Las empresas estadounidenses no pueden dejar de comprar IA china

El AI estadounidense ha empezado a hablar con el resonante barítono de un propósito nacional. Pero está haciendo mucho agitación de banderas para una industria que sigue permitiendo que modelos chinos entren al edificio.

El discurso patriótico de EE. UU. está en todas partes ahora: “dominación global de la IA”, “misión nacional”, “carrera estratégica”, valores “democráticos”, y todo el lenguaje habitual de fanfarronería que la industria de la IA ha empezado a tomar prestado de Washington. Pero detrás del branding rojo, blanco y azul, los desarrolladores y las plataformas siguen haciendo un cálculo distinto: los modelos chinos son buenos, baratos, abiertos y cada vez más difíciles de evitar.

Mientras la cara pública de la IA en EE. UU. todavía parece cómodamente doméstica, más tecnología china sigue colándose en las entrañas de la máquina: las herramientas de codificación, los mercados de nube y las partes del stack que la mayoría de la gente nunca ve. La retórica de estrellas y rayas cada vez cuesta más cuadrarla. El branding patriótico es fácil. La contratación pública patriótica es donde las cosas pueden ponerse feas.

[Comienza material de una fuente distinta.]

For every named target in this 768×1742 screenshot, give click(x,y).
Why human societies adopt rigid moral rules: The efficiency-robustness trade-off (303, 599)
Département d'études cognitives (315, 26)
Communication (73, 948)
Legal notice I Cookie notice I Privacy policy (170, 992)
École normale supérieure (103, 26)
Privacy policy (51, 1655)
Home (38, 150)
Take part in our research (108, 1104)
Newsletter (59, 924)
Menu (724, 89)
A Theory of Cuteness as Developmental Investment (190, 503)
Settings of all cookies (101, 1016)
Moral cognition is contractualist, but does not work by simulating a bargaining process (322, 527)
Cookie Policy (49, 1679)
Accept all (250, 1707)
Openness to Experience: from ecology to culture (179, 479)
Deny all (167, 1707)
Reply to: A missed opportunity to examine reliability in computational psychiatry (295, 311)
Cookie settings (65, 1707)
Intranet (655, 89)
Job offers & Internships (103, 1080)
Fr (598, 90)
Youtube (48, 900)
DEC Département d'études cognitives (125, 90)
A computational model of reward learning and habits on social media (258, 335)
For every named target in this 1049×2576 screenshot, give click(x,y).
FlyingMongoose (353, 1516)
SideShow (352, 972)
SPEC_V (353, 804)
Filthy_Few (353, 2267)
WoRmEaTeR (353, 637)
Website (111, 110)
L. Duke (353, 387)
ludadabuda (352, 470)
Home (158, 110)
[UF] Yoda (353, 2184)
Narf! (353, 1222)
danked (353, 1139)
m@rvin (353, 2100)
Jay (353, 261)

A Washington ya lo han advertido que esta migración creciente no es algún plan secundario de nicho para ingenieros con pestañas abiertas en Hugging Face. A mediados de marzo, la Comisión de Revisión Económica y de Seguridad entre EE. UU. y China advirtió que los modelos chinos de pesos abiertos se han vuelto difíciles de apartar de la vista. El informe dijo que China ha dado “todo el paso” con la IA de código abierto, que la adopción generalizada está alimentando iteraciones más rápidas y que el resultado está creando “vías alternativas hacia el liderazgo en IA”. El ecosistema abierto, dijo el informe, “permite ​a China innovar cerca de la frontera a pesar de restricciones significativas de cómputo”: y ahora “los laboratorios chinos han reducido las brechas de rendimiento con los principales modelos grandes de lenguaje occidentales.”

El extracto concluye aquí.